• DATA PROVIDED:
◆ ◆ ◆ ◆

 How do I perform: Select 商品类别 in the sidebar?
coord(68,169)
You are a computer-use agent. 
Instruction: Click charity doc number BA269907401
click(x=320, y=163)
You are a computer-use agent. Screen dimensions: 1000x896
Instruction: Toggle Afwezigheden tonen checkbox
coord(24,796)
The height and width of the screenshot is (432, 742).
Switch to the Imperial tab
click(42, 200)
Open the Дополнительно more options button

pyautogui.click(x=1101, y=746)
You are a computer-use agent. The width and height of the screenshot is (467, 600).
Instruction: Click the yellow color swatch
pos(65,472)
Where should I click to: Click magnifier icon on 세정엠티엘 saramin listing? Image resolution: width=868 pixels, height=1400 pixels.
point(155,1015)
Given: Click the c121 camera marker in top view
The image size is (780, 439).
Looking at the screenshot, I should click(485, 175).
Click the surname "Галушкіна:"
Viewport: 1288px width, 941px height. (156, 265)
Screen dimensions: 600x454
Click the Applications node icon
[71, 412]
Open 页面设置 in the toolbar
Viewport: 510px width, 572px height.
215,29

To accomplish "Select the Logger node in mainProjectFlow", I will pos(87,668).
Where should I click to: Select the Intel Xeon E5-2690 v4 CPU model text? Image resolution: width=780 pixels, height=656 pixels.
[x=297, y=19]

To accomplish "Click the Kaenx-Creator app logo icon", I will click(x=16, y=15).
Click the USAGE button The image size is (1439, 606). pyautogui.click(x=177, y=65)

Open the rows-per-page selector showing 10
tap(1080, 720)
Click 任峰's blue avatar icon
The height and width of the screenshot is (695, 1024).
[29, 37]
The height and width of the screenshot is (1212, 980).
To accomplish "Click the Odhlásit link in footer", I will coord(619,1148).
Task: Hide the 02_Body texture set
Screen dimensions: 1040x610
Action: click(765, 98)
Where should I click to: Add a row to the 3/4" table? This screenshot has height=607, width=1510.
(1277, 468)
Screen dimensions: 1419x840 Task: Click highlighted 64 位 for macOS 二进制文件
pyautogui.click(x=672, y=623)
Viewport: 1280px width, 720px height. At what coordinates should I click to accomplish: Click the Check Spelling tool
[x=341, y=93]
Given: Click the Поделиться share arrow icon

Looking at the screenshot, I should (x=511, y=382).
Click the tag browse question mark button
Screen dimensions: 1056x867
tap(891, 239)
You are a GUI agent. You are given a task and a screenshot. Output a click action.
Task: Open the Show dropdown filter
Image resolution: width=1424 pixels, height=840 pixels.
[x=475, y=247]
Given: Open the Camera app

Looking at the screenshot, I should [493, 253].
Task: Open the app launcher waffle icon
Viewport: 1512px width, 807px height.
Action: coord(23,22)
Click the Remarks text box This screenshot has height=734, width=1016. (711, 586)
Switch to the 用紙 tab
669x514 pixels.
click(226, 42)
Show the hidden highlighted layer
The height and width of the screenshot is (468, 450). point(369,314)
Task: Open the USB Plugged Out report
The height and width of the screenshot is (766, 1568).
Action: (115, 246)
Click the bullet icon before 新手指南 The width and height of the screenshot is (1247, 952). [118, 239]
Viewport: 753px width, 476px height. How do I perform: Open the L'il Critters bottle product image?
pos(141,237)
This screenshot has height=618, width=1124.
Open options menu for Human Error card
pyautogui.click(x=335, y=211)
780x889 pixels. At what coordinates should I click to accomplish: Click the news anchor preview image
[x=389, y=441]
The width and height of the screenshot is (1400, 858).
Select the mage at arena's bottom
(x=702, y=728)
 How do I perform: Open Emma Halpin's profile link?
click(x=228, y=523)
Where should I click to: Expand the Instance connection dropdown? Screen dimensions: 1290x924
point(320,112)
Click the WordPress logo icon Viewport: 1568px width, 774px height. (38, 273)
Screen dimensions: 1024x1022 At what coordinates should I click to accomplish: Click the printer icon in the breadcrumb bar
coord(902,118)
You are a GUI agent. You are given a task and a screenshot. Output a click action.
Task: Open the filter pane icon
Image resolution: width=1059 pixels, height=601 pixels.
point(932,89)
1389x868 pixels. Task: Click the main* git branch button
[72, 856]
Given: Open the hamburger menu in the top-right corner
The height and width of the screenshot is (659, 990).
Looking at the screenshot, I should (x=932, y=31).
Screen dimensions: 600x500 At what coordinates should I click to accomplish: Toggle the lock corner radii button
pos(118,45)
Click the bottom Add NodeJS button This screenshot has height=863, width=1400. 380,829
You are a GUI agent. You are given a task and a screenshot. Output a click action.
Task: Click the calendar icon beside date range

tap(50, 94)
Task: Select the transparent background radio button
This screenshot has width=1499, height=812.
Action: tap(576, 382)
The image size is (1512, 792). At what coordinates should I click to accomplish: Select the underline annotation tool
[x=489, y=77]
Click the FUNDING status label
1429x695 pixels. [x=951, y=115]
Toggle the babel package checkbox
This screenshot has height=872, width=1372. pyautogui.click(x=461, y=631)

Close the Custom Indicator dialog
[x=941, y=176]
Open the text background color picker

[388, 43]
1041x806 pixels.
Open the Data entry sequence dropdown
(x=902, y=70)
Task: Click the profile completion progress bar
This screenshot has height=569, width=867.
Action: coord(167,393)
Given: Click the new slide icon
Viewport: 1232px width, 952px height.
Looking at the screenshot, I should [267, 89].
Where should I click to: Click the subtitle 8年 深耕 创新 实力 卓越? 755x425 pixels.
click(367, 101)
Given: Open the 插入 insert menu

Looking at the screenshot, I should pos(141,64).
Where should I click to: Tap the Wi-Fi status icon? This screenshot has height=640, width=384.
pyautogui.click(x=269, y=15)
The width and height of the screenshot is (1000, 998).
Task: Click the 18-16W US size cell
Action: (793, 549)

◆ ◆ ◆ ◆

Reproduce all of the material above line for line, keeping every character unchanged.

 How do I perform: Select 商品类别 in the sidebar?
coord(68,169)
You are a computer-use agent. 
Instruction: Click charity doc number BA269907401
click(x=320, y=163)
You are a computer-use agent. Screen dimensions: 1000x896
Instruction: Toggle Afwezigheden tonen checkbox
coord(24,796)
The height and width of the screenshot is (432, 742).
Switch to the Imperial tab
click(42, 200)
Open the Дополнительно more options button

pyautogui.click(x=1101, y=746)
You are a computer-use agent. The width and height of the screenshot is (467, 600).
Instruction: Click the yellow color swatch
pos(65,472)
Where should I click to: Click magnifier icon on 세정엠티엘 saramin listing? Image resolution: width=868 pixels, height=1400 pixels.
point(155,1015)
Given: Click the c121 camera marker in top view
The image size is (780, 439).
Looking at the screenshot, I should click(485, 175).
Click the surname "Галушкіна:"
Viewport: 1288px width, 941px height. (156, 265)
Screen dimensions: 600x454
Click the Applications node icon
[71, 412]
Open 页面设置 in the toolbar
Viewport: 510px width, 572px height.
215,29

To accomplish "Select the Logger node in mainProjectFlow", I will pos(87,668).
Where should I click to: Select the Intel Xeon E5-2690 v4 CPU model text? Image resolution: width=780 pixels, height=656 pixels.
[x=297, y=19]

To accomplish "Click the Kaenx-Creator app logo icon", I will click(x=16, y=15).
Click the USAGE button The image size is (1439, 606). pyautogui.click(x=177, y=65)

Open the rows-per-page selector showing 10
tap(1080, 720)
Click 任峰's blue avatar icon
The height and width of the screenshot is (695, 1024).
[29, 37]
The height and width of the screenshot is (1212, 980).
To accomplish "Click the Odhlásit link in footer", I will coord(619,1148).
Task: Hide the 02_Body texture set
Screen dimensions: 1040x610
Action: click(765, 98)
Where should I click to: Add a row to the 3/4" table? This screenshot has height=607, width=1510.
(1277, 468)
Screen dimensions: 1419x840 Task: Click highlighted 64 位 for macOS 二进制文件
pyautogui.click(x=672, y=623)
Viewport: 1280px width, 720px height. At what coordinates should I click to accomplish: Click the Check Spelling tool
[x=341, y=93]
Given: Click the Поделиться share arrow icon

Looking at the screenshot, I should (x=511, y=382).
Click the tag browse question mark button
Screen dimensions: 1056x867
tap(891, 239)
You are a GUI agent. You are given a task and a screenshot. Output a click action.
Task: Open the Show dropdown filter
Image resolution: width=1424 pixels, height=840 pixels.
[x=475, y=247]
Given: Open the Camera app

Looking at the screenshot, I should [493, 253].
Task: Open the app launcher waffle icon
Viewport: 1512px width, 807px height.
Action: coord(23,22)
Click the Remarks text box This screenshot has height=734, width=1016. (711, 586)
Switch to the 用紙 tab
669x514 pixels.
click(226, 42)
Show the hidden highlighted layer
The height and width of the screenshot is (468, 450). point(369,314)
Task: Open the USB Plugged Out report
The height and width of the screenshot is (766, 1568).
Action: (115, 246)
Click the bullet icon before 新手指南 The width and height of the screenshot is (1247, 952). [118, 239]
Viewport: 753px width, 476px height. How do I perform: Open the L'il Critters bottle product image?
pos(141,237)
This screenshot has height=618, width=1124.
Open options menu for Human Error card
pyautogui.click(x=335, y=211)
780x889 pixels. At what coordinates should I click to accomplish: Click the news anchor preview image
[x=389, y=441]
The width and height of the screenshot is (1400, 858).
Select the mage at arena's bottom
(x=702, y=728)
 How do I perform: Open Emma Halpin's profile link?
click(x=228, y=523)
Where should I click to: Expand the Instance connection dropdown? Screen dimensions: 1290x924
point(320,112)
Click the WordPress logo icon Viewport: 1568px width, 774px height. (38, 273)
Screen dimensions: 1024x1022 At what coordinates should I click to accomplish: Click the printer icon in the breadcrumb bar
coord(902,118)
You are a GUI agent. You are given a task and a screenshot. Output a click action.
Task: Open the filter pane icon
Image resolution: width=1059 pixels, height=601 pixels.
point(932,89)
1389x868 pixels. Task: Click the main* git branch button
[72, 856]
Given: Open the hamburger menu in the top-right corner
The height and width of the screenshot is (659, 990).
Looking at the screenshot, I should (x=932, y=31).
Screen dimensions: 600x500 At what coordinates should I click to accomplish: Toggle the lock corner radii button
pos(118,45)
Click the bottom Add NodeJS button This screenshot has height=863, width=1400. 380,829
You are a GUI agent. You are given a task and a screenshot. Output a click action.
Task: Click the calendar icon beside date range

tap(50, 94)
Task: Select the transparent background radio button
This screenshot has width=1499, height=812.
Action: tap(576, 382)
The image size is (1512, 792). At what coordinates should I click to accomplish: Select the underline annotation tool
[x=489, y=77]
Click the FUNDING status label
1429x695 pixels. [x=951, y=115]
Toggle the babel package checkbox
This screenshot has height=872, width=1372. pyautogui.click(x=461, y=631)

Close the Custom Indicator dialog
[x=941, y=176]
Open the text background color picker

[388, 43]
1041x806 pixels.
Open the Data entry sequence dropdown
(x=902, y=70)
Task: Click the profile completion progress bar
This screenshot has height=569, width=867.
Action: coord(167,393)
Given: Click the new slide icon
Viewport: 1232px width, 952px height.
Looking at the screenshot, I should [267, 89].
Where should I click to: Click the subtitle 8年 深耕 创新 实力 卓越? 755x425 pixels.
click(367, 101)
Given: Open the 插入 insert menu

Looking at the screenshot, I should pos(141,64).
Where should I click to: Tap the Wi-Fi status icon? This screenshot has height=640, width=384.
pyautogui.click(x=269, y=15)
The width and height of the screenshot is (1000, 998).
Task: Click the 18-16W US size cell
Action: (793, 549)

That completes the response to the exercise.